Monday, April 28, 2014

Police harassment against restaurant does not create a First Amendment claim

This guy sued the Nassau County Police Department for allegedly harassing him and his businesses in retaliation for his family's Internal Affairs Complaint and his grand jury testimony, which helped a police suspect avoid indictment. The case was dismissed on summary judgment, and the Court of Appeals affirms.

The case is Prince v. County of Nassau, a summary order decided on April 16. The family's actions which they claim antagonized the police took place in 2002-03. According to the Court of Appeals (Kearse, Jacobs and Lynch), the police harassment took place years later. The Second Circuit does not see a connection between the grand jury and IAB activity and the harassment, at least not one that gives rise to a First Amendment retaliation claim.

Under Second Circuit precedent, "[s]pecific proof of improper motivation is required in order for plaintiff to survive summary judgment on a First Amendment retaliation claim.” In this case, while the police issued citations to plaintiff's restaurants, that does not mean it was in retaliation for First Amendment activity. The Court says,

There is insufficient connection between Prince’s testimony in the grand jury proceeding and the alleged harassment against him years later. In the three years following his grand jury testimony, Prince was issued fewer appearance tickets than in the ten months preceding. Prince has not raised a genuine issue of material fact as to whether acts of County police officers and fire marshals during the limitations period were motivated by retaliatory animus, rather than by a good-faith desire to enforce the licensed premises codes and to end the repeated instances of fighting, overcrowding, and underage drinking.
Part of this case went to trial on the Intentional Infliction of Emotional Distress claim.
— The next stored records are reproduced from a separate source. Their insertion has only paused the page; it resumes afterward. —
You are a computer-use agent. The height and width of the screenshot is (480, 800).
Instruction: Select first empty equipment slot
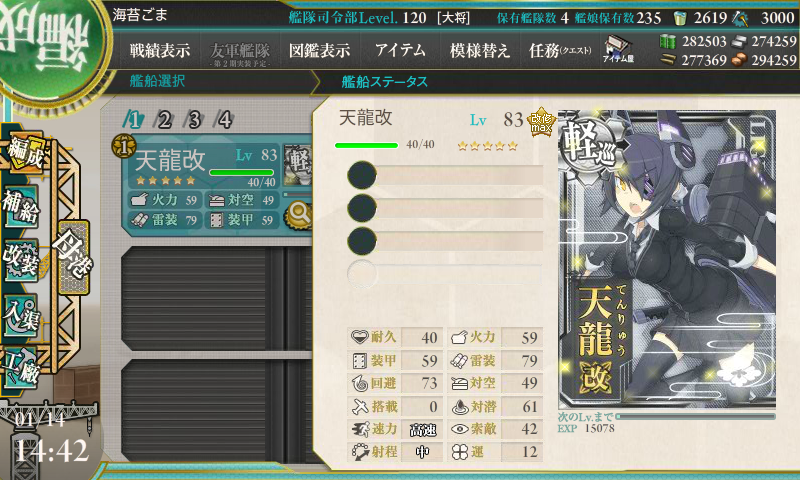(x=444, y=175)
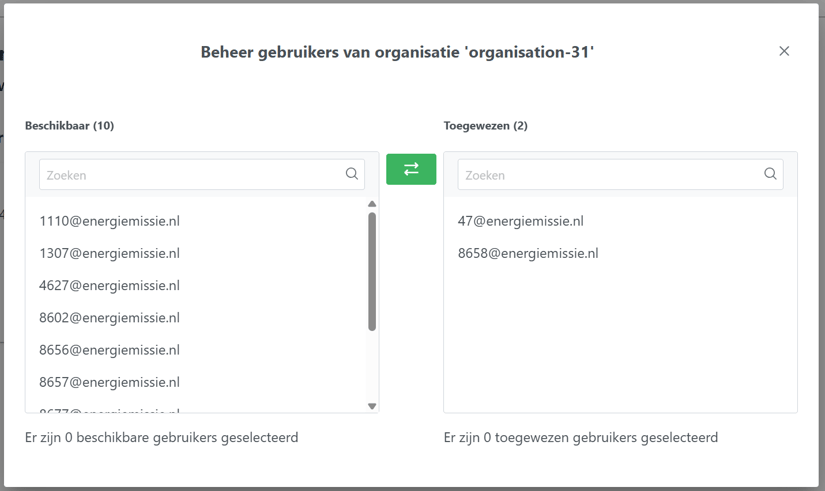
Task: Select user 8656@energiemissie.nl
Action: point(110,350)
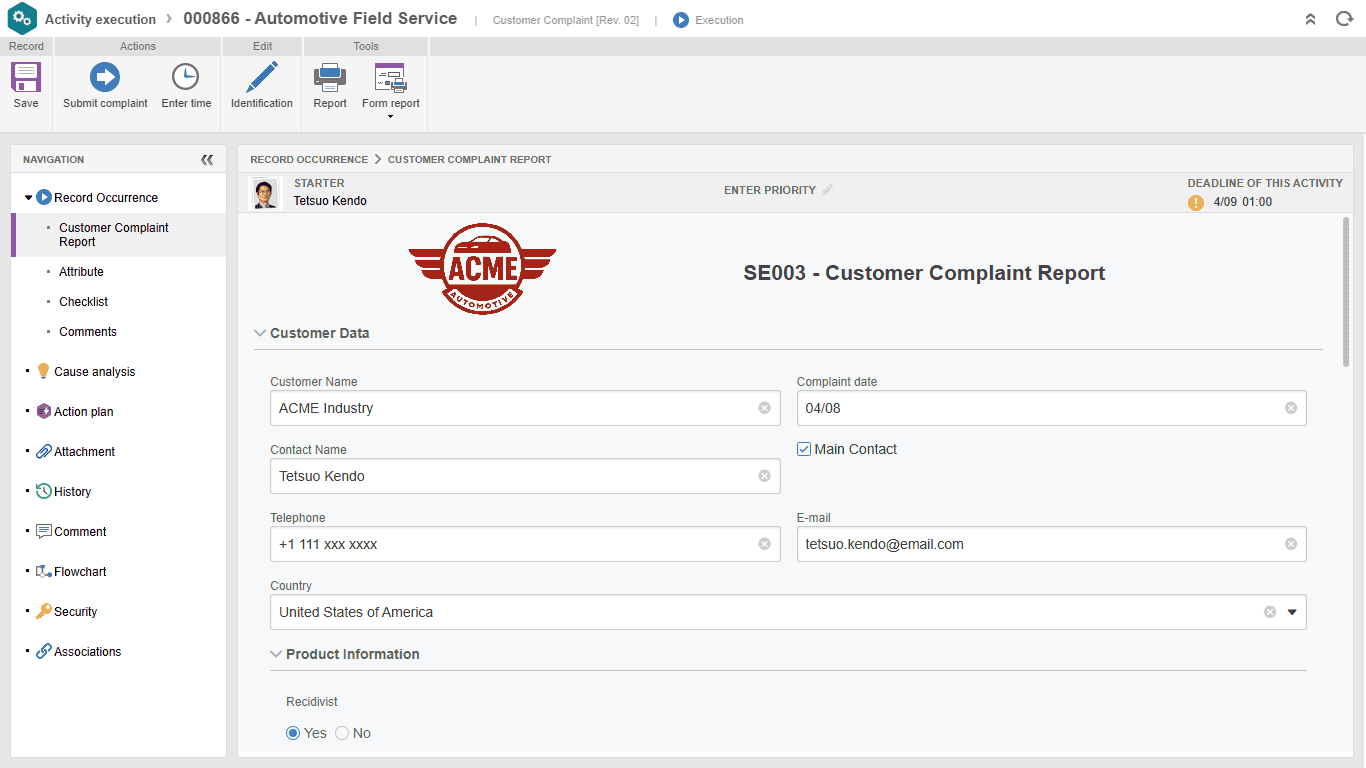The height and width of the screenshot is (768, 1366).
Task: Select No for Recidivist
Action: point(341,733)
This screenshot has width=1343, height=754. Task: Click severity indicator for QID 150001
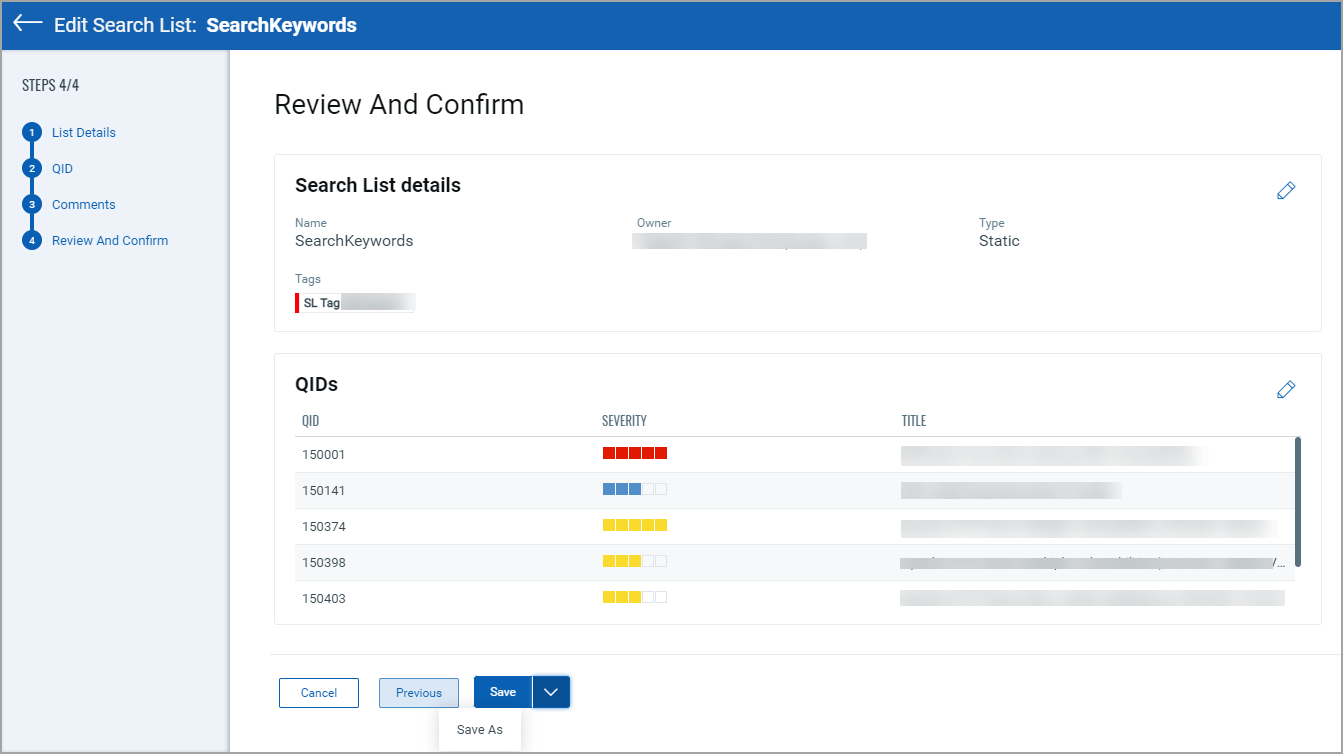[634, 453]
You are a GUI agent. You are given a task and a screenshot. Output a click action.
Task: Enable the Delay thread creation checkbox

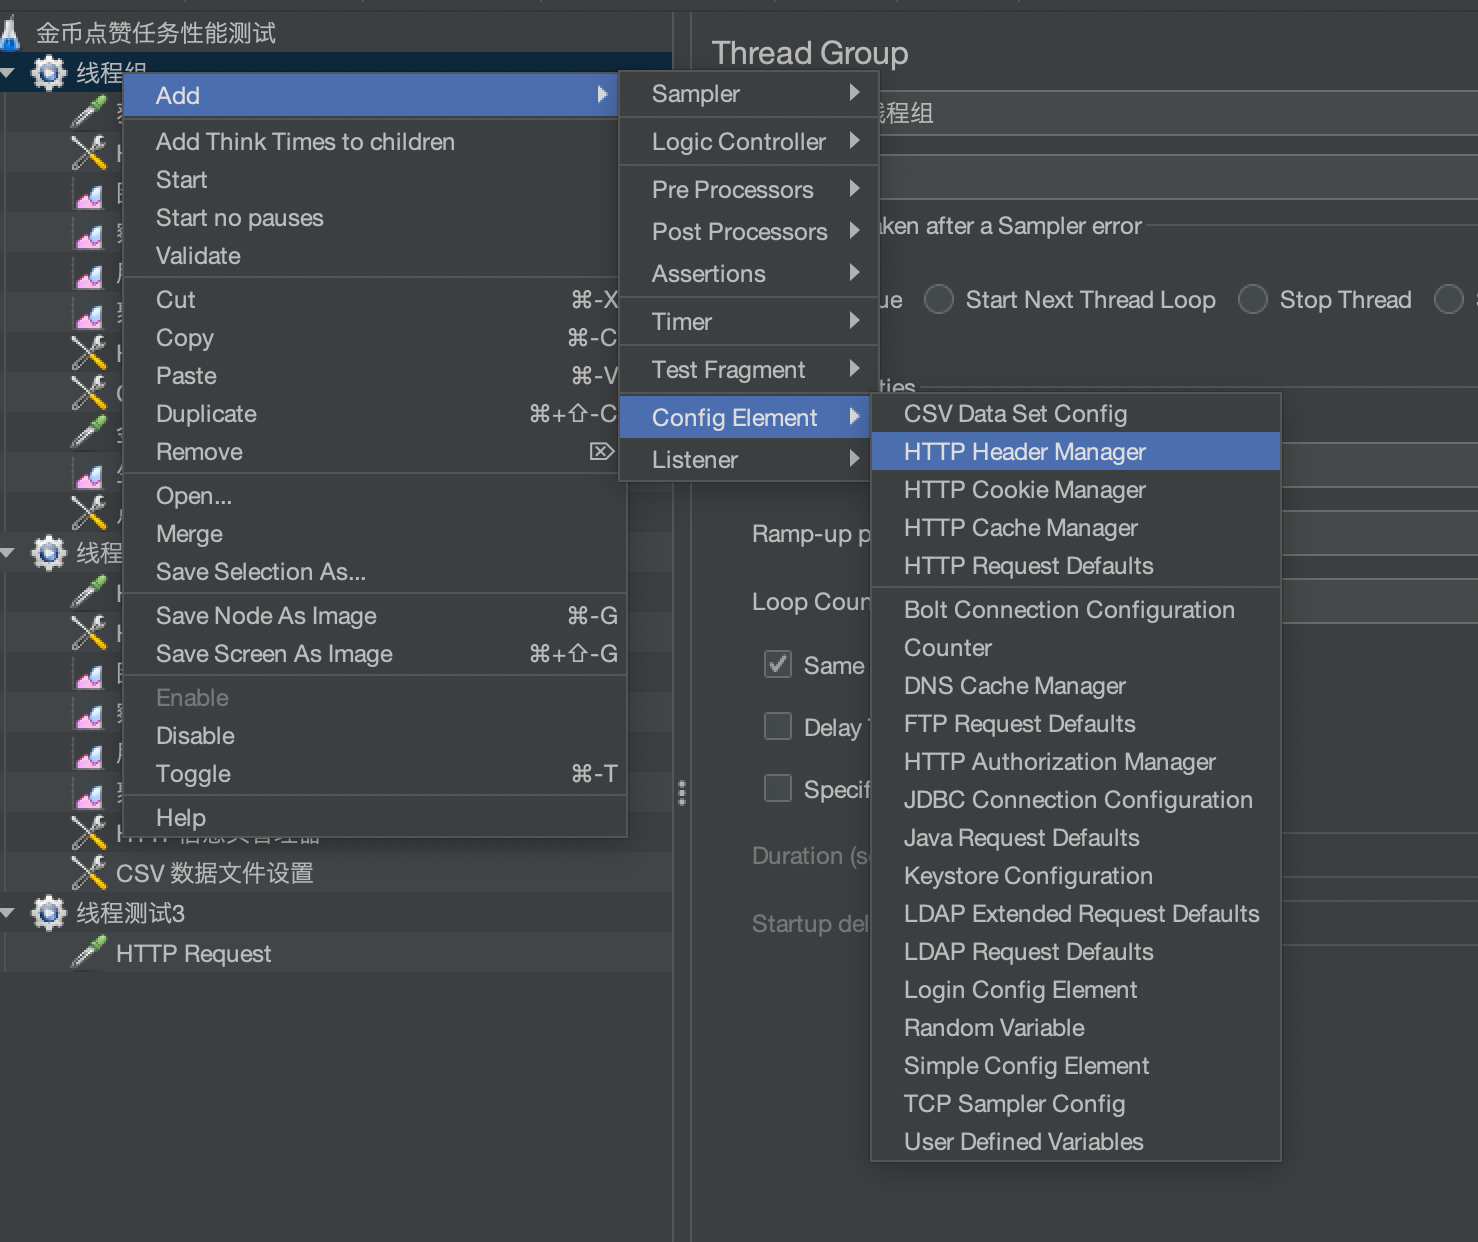click(778, 726)

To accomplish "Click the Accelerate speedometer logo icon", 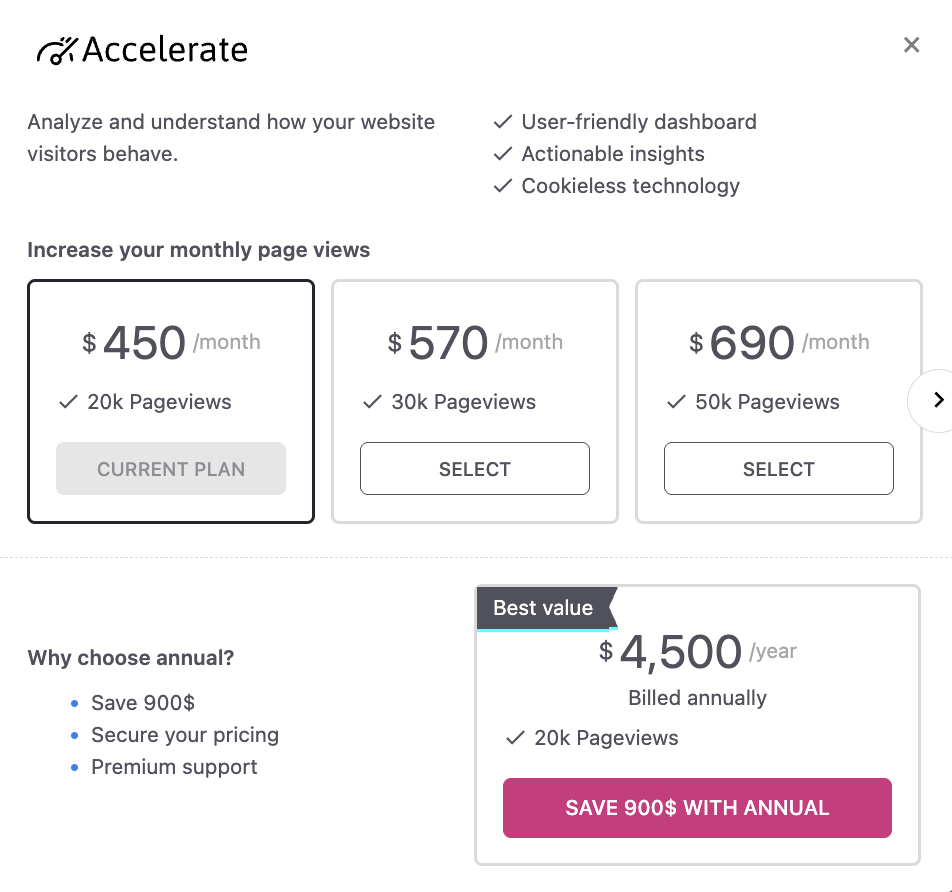I will tap(56, 50).
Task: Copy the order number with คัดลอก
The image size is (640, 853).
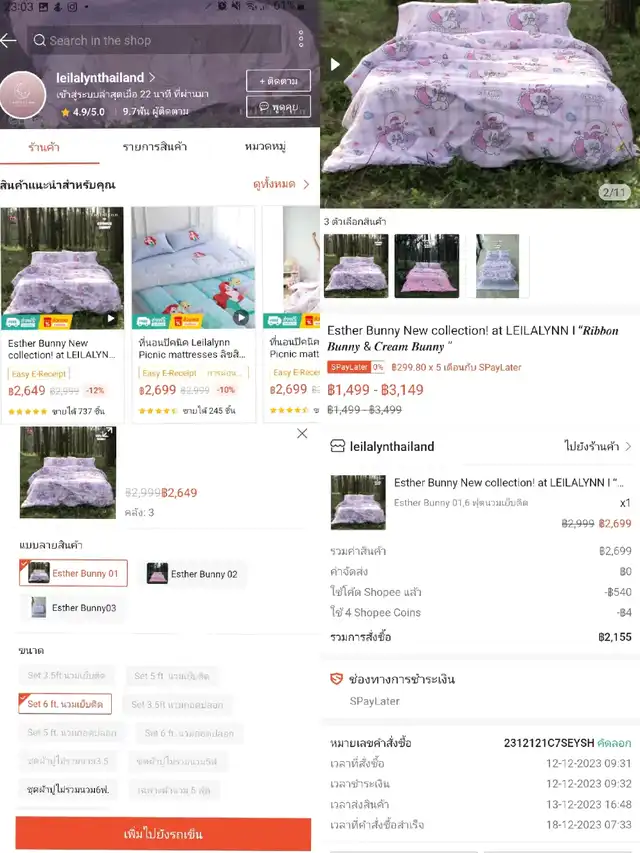Action: [614, 743]
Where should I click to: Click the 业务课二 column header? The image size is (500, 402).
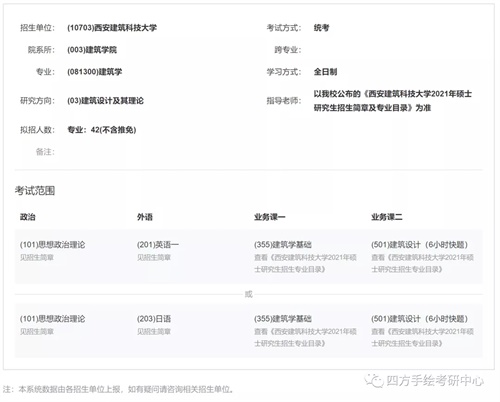(x=387, y=217)
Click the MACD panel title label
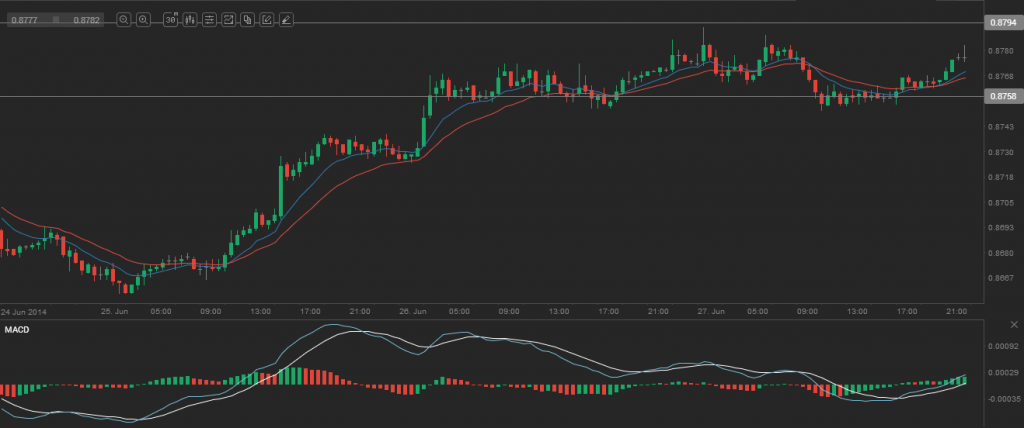Image resolution: width=1024 pixels, height=428 pixels. click(x=17, y=329)
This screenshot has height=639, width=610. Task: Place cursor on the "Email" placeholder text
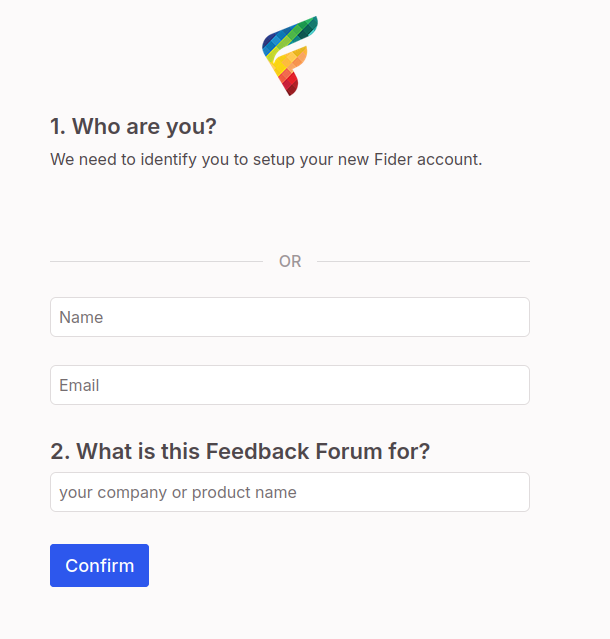coord(79,385)
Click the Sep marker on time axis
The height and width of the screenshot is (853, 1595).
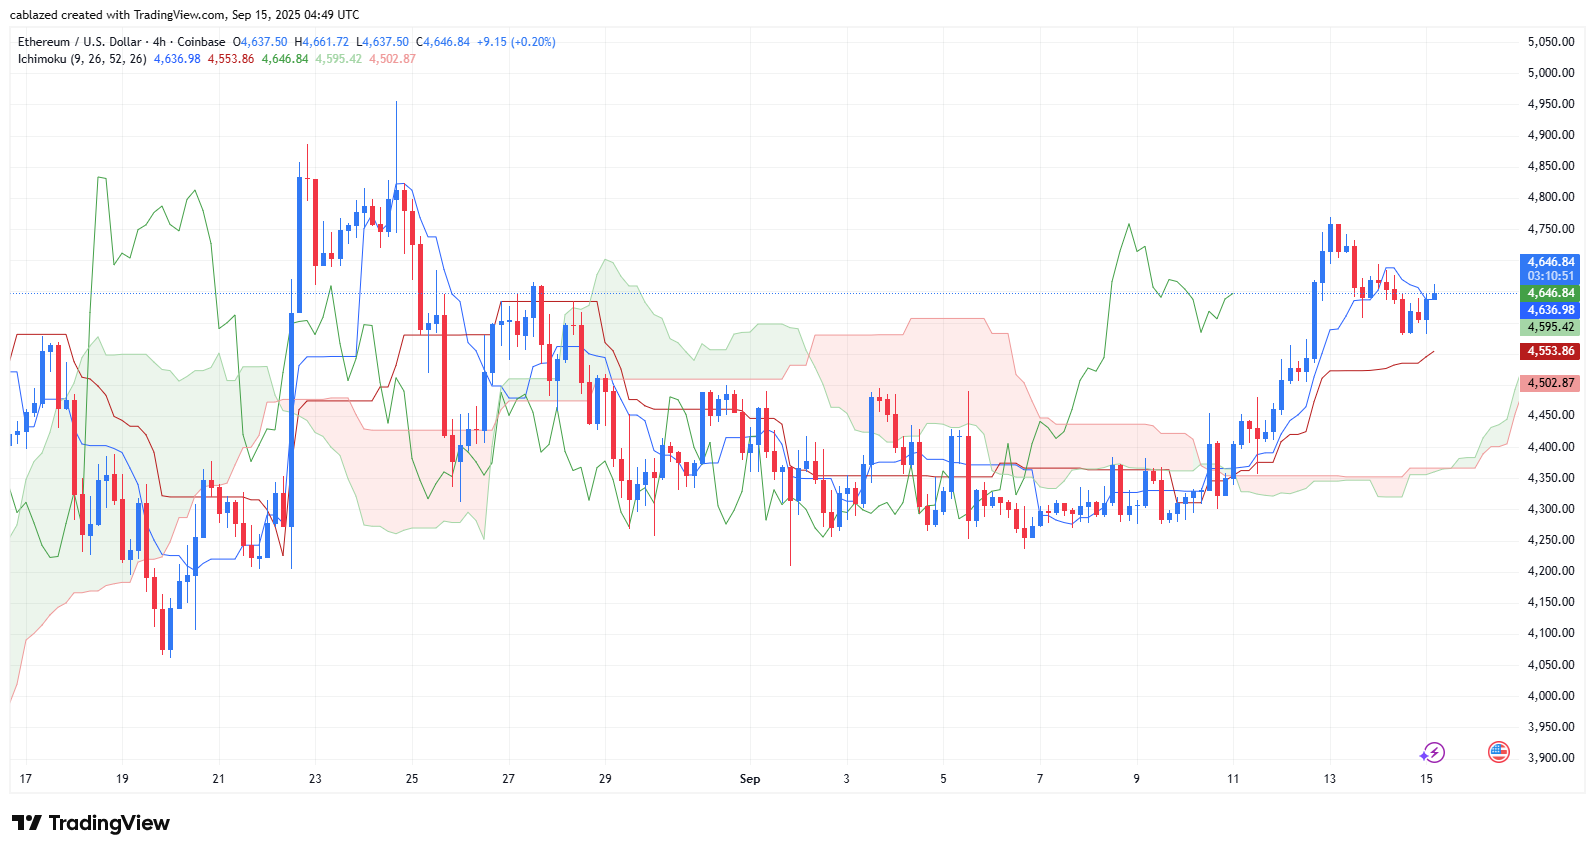click(750, 779)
The jury wanted clarification of what the IIED claim means. Judges don't like to play games with jury instructions. They know that bad instructions are the stuff that appeals are made of. When the jury wanted examples of outrageous and shocking conduct, the jury simply reiterated the legal standard, without providing concrete examples or language suggested by plaintiff's lawyer. The Second CIrcuit says that, since IIED claims are fact-specific, the trial court properly refrained from proving more detail about the meaning of IIED. The conscience of the community decides what is outrageous enough to sustain a lawsuit.

Another unusual issue here is the 13 day gap between the close of evidence and the start of jury deliberations. Bad weather -- maybe one of the hurricanes -- caused the delays. Plaintiff said this gap unfairly prejudiced him. I get the argument. You don't want the jury to forget about the case by the time it starts to deliberate. We don't even like weekend breaks during trial. But 13 days? In this case, that gap does not require a new trial. When the trial resumed, the jury asked for testimony read-backs and "for clarification when necessary." That convinces the Court of Appeals that the delay did not prejudice plaintiff's rights.